[Records to use Boundary: Start]

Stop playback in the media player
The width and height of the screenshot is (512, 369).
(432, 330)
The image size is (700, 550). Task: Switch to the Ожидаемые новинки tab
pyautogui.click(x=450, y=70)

[Records to use Boundary: End]
[Records to use Boundary: Start]

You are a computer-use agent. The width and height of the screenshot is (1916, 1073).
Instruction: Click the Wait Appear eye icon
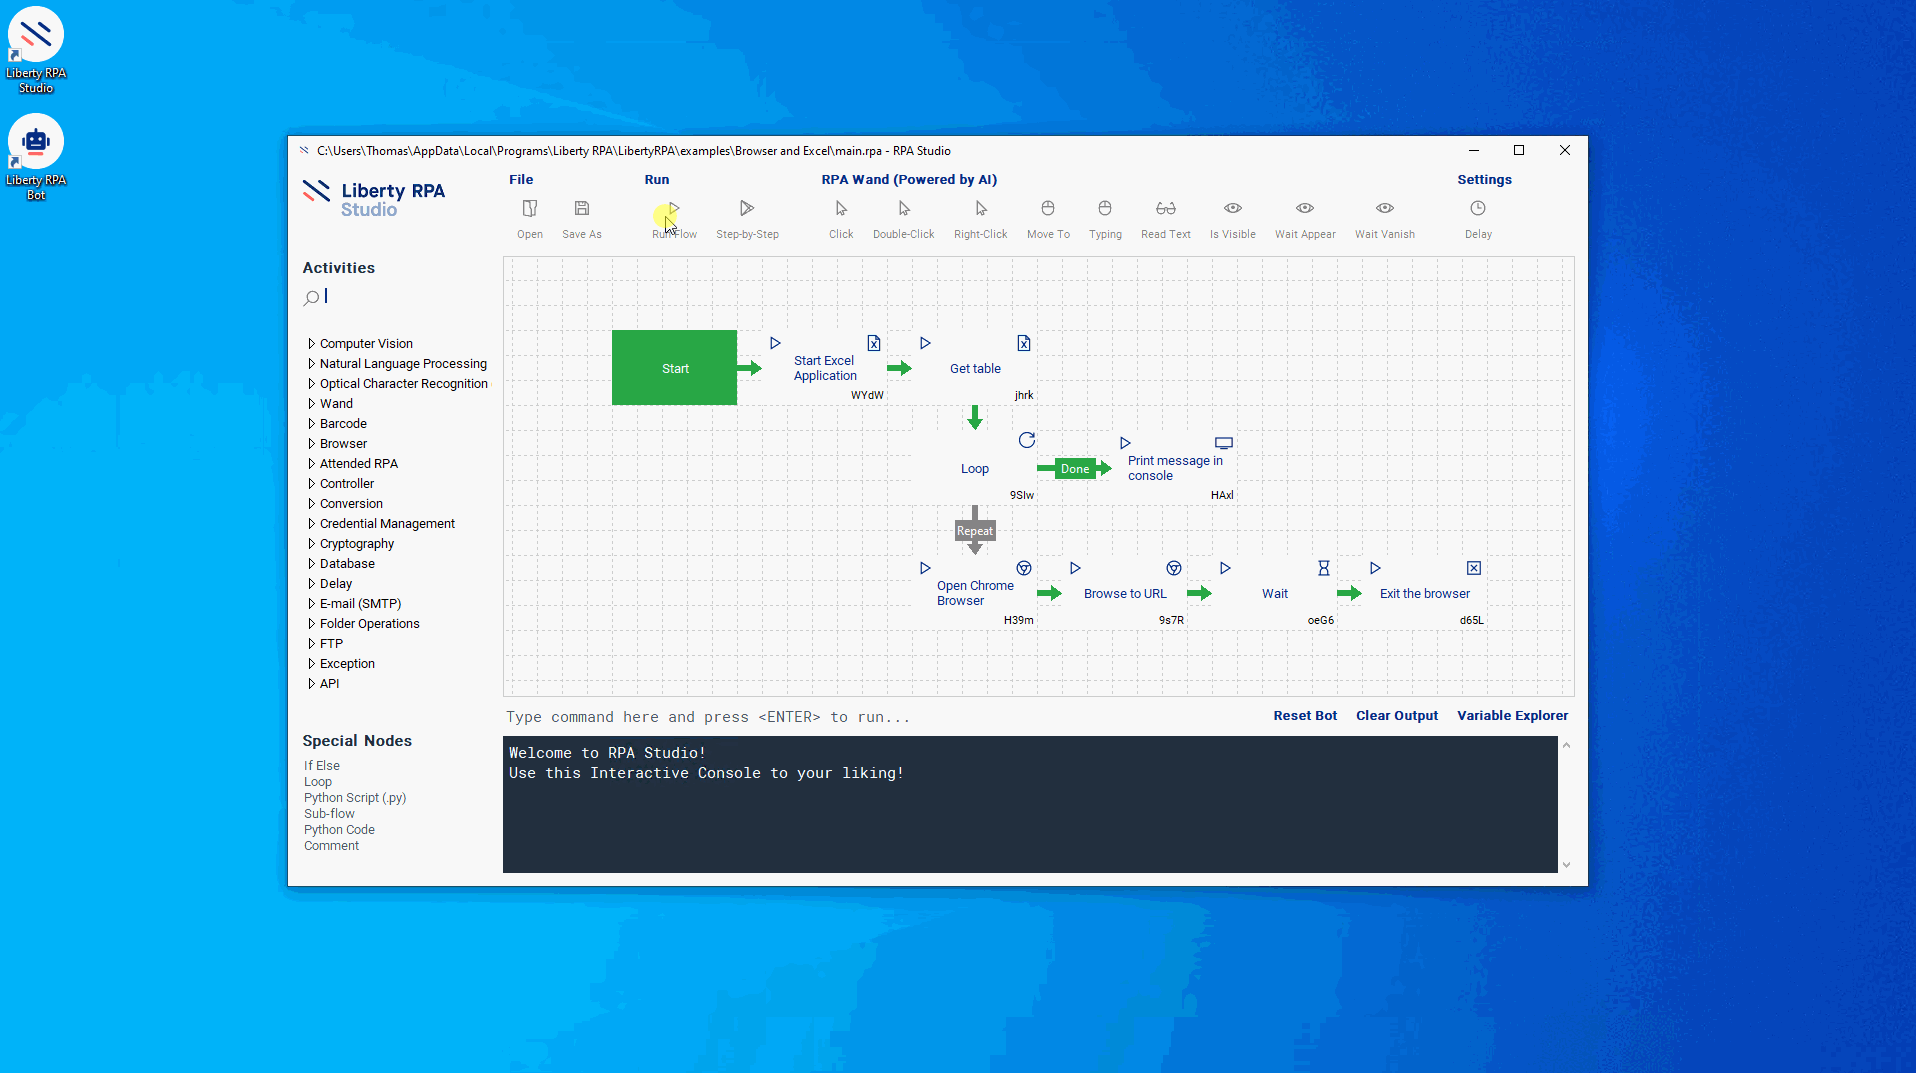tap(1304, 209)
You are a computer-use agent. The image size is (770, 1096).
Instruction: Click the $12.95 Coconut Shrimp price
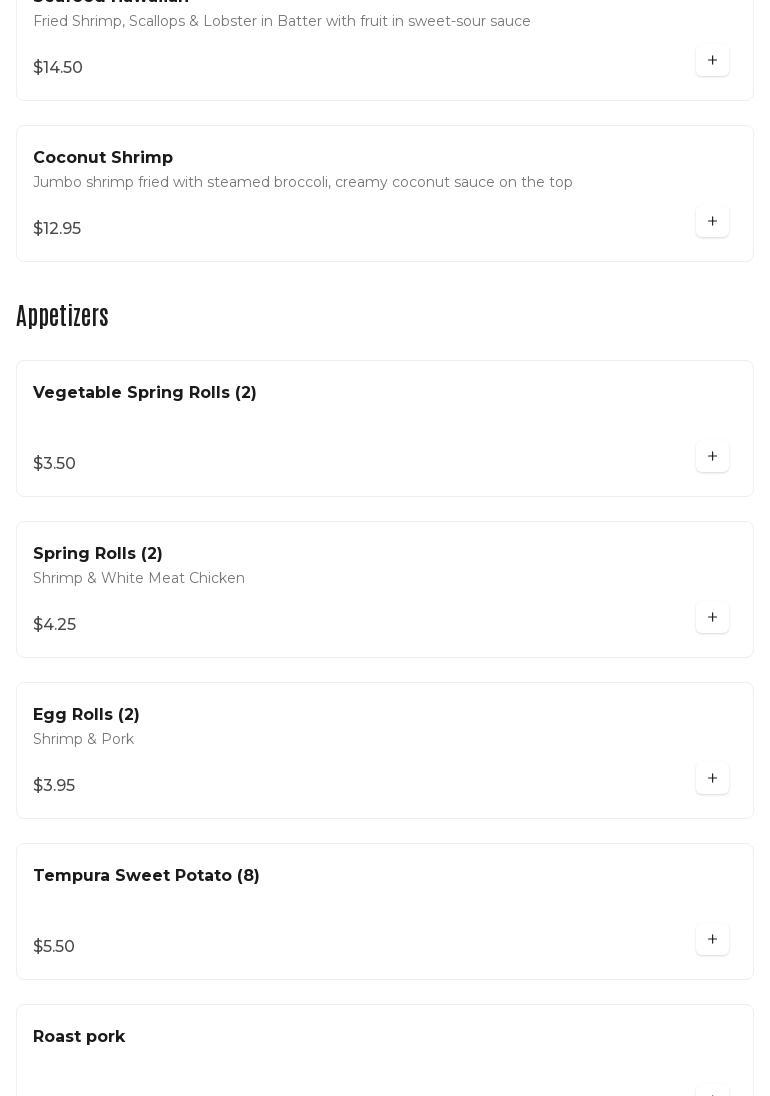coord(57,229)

[Records to use Boundary: End]
[Records to use Boundary: Start]

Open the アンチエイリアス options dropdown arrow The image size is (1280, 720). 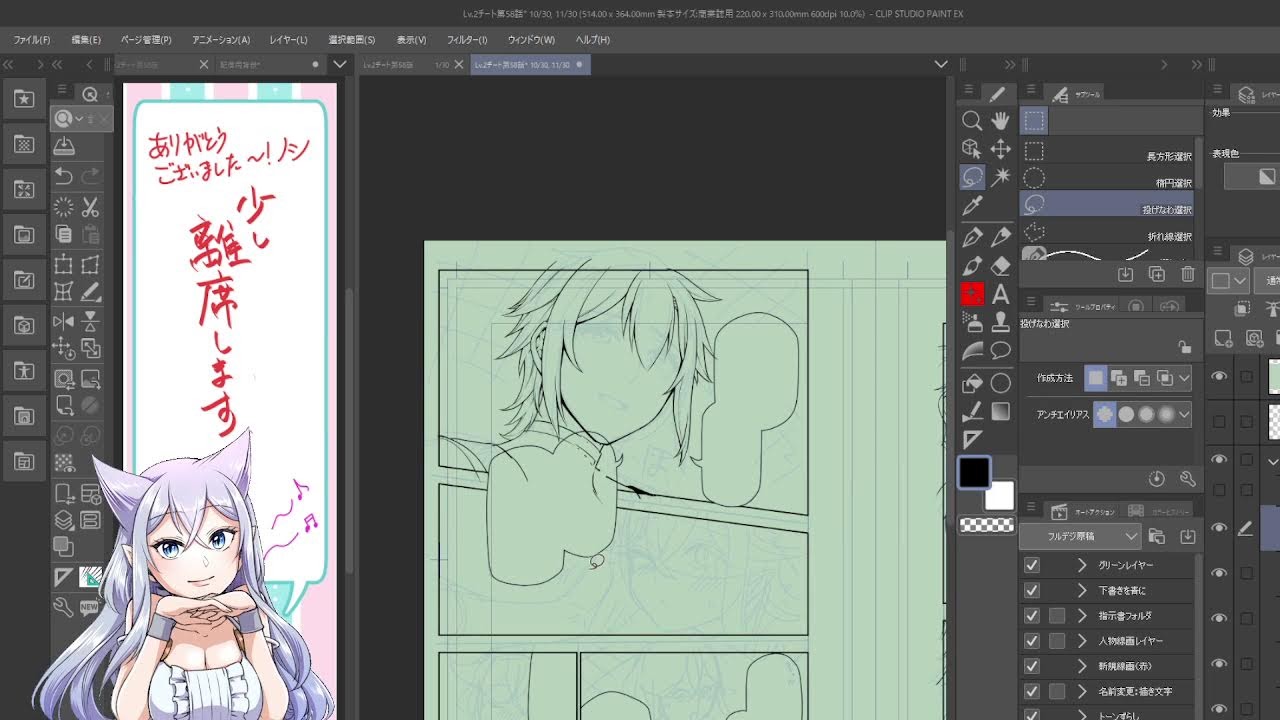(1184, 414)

[Records to use Boundary: End]

*What to produce*. Could you report all lines of the listing that hold "computer"?

*Answer to this task*.
You are a computer-use agent. The width and height of the screenshot is (1916, 1073).
You are a computer-use agent. The image size is (770, 1096).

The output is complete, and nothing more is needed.